Big data will offer all kinds of business opportunities to those prepared to take it on

“Big data” describes the increasingly data-rich landscape of tomorrow, but it focuses attention on volume alone, and away from aspects such as variety, velocity and complexity. Big data reflects a significant disruption, and represents a huge opportunity that public sector, business and IT leaders must not ignore.

Big data is an immediate problem that is already affecting traditional understanding and business models. In the future, the full range of “extreme information management” issues - of which volume is just one aspect - will pose even greater challenges, but also enable the emergence of even more significant business opportunities. By sweeping away current limitations derived from data constraints and exploiting a growing universe of publicly available data from external sources, a new era of digitally accelerated business models is emerging that has the potential for substantive new revenue and competitive advantage.

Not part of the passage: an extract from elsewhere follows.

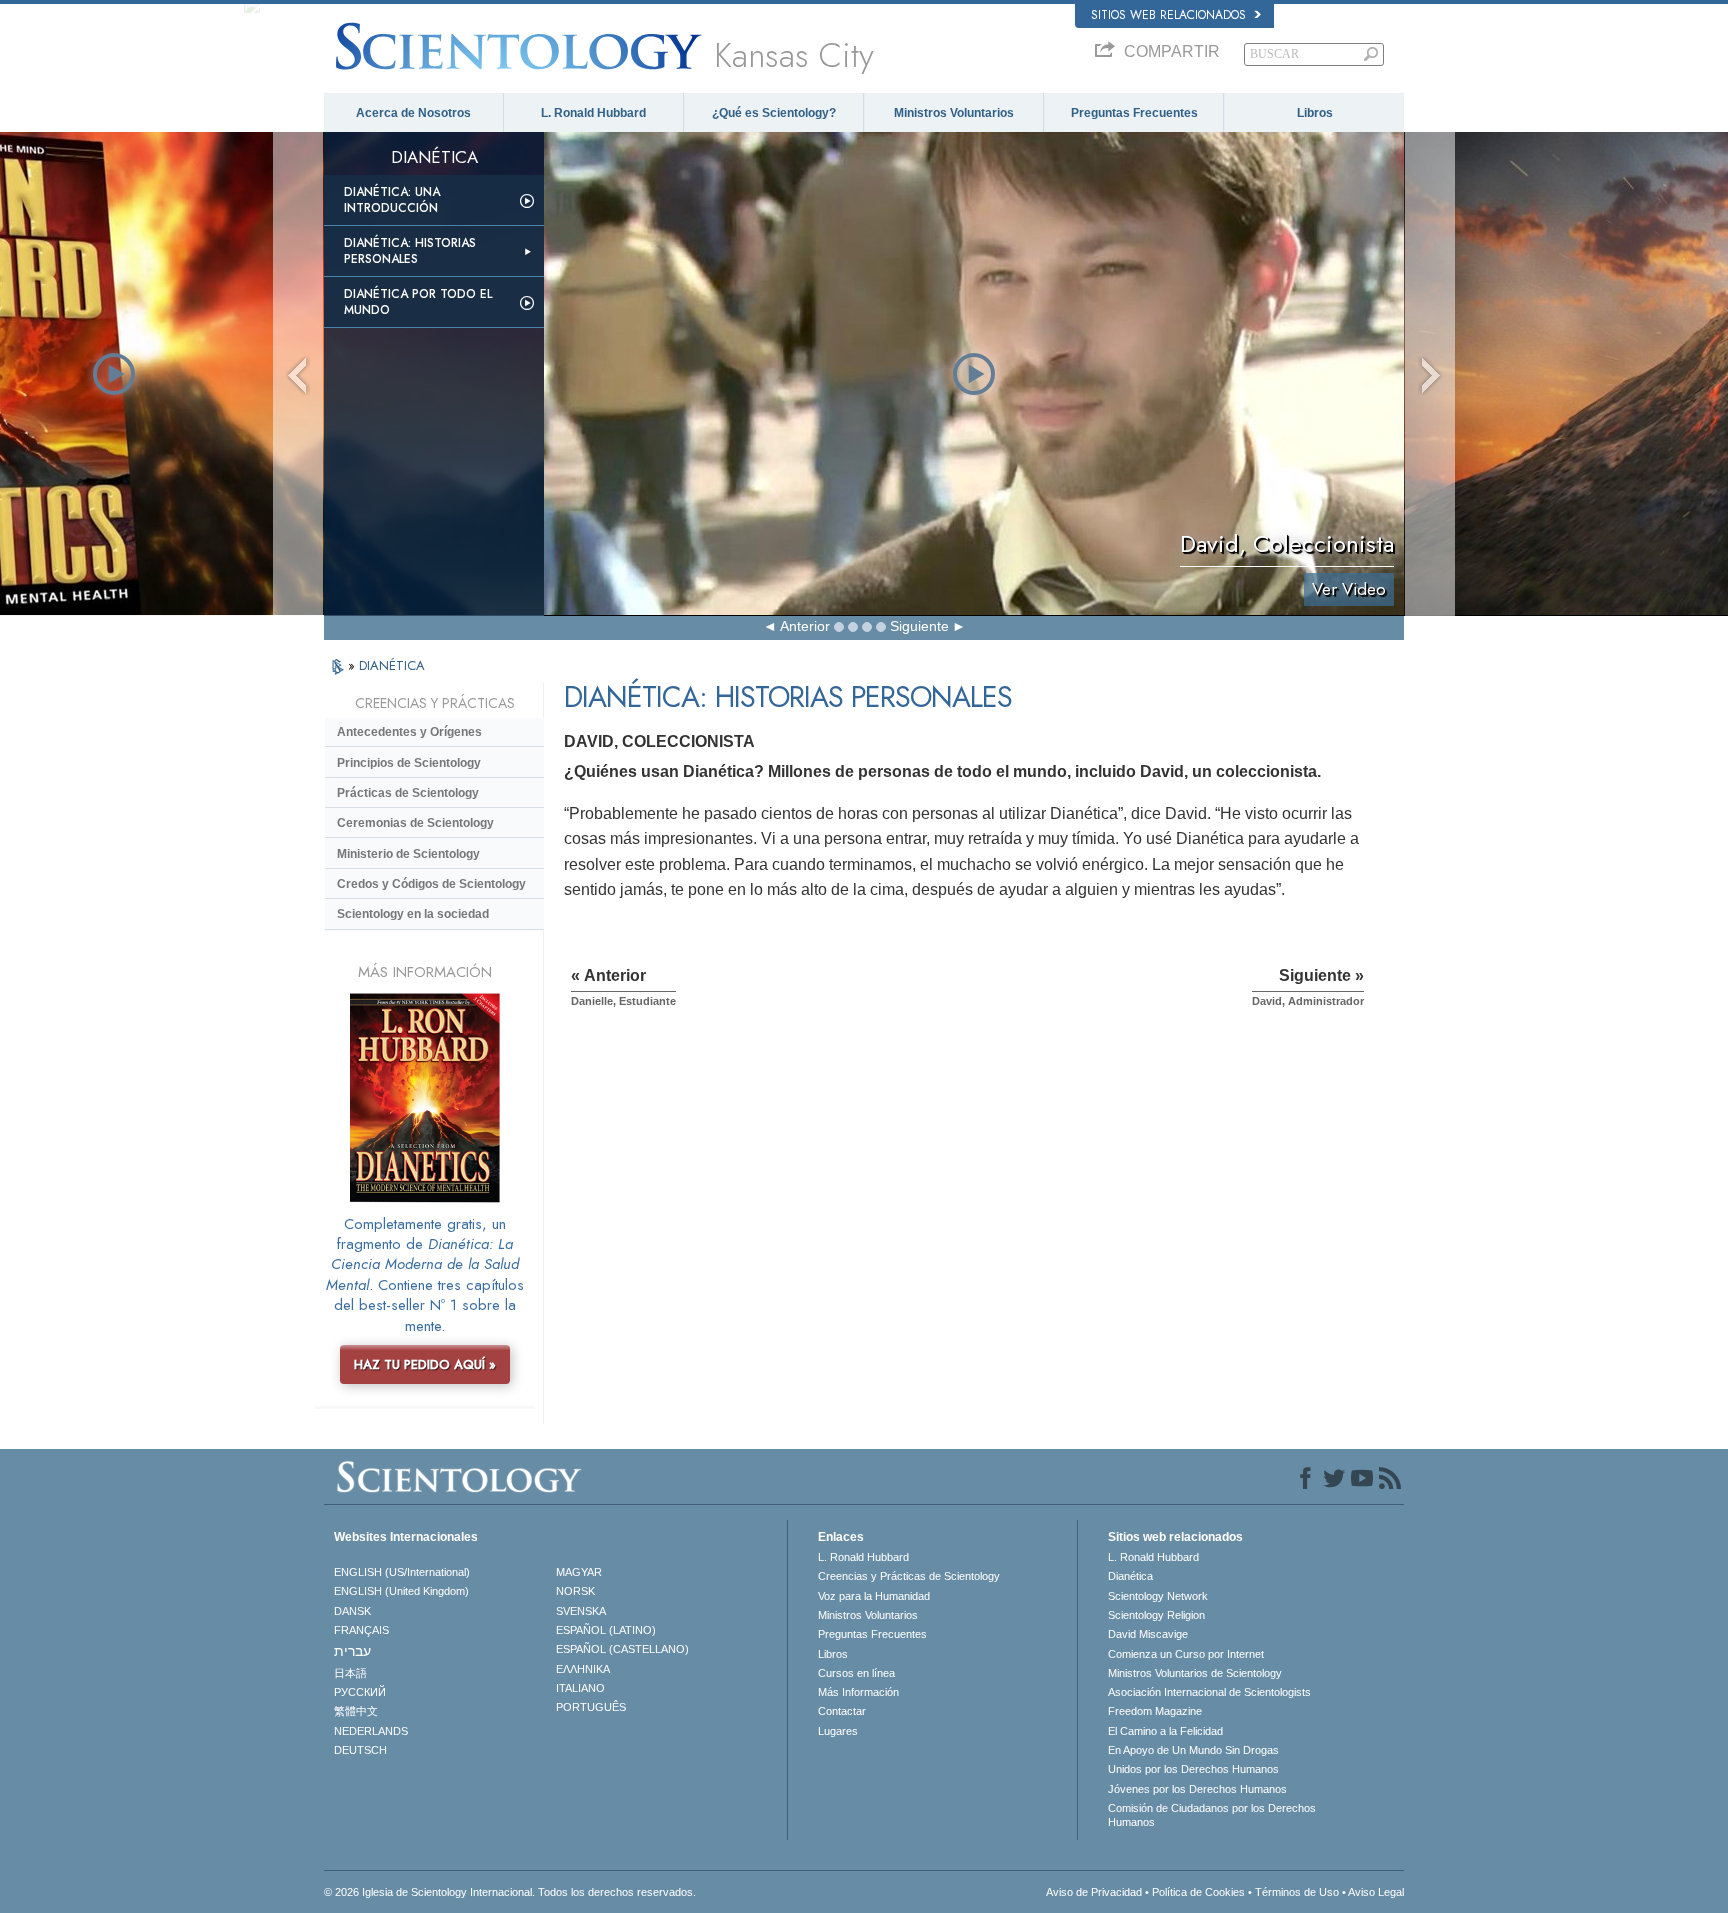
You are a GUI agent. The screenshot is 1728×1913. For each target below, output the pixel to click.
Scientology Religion (1156, 1615)
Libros (1315, 113)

Gartner urges CIOs to take a more entrepreneurial role in the business, potentially initiating new business ideas and actively driving new revenue streams, rather than relegating their IT organisations to a largely reactive role in a supporting function. The deep technology basis of big data represents exactly the type of technology-enabled new business opportunity that offers the CIO an almost limitless platform to develop competitive advantage and new revenue.

Big data poses a significant dilemma for CEOs and business leaders because the investment required in emergent technology and the rapidly evolving discovery of the technical issues represent not only a substantial investment but also a significant risk. However, Gartner advises that big data will represent a hugely disruptive force during the next five years, enabling levels of insight into customer demands that are currently unachievable.

Additionally, the ability to mine data at this scale will provide a quantitatively greater understanding of the underlying physical, societal, financial and business environment. Organisations that successfully master the technical challenges will find themselves better equipped, with more accurate data about the present, and able to create more accurate forecasts. For the leaders, it will present an almost prescient ability to spot subtle changes in dynamic and volatile markets, and make the right choices to be able to benefit from their new knowledge.

But new skills in interpretation and a willingness to trust the data will need to be acquired. Big data can deliver both, but only for organisations that invest the necessary resources in business processes, management actions and technology to master this trend.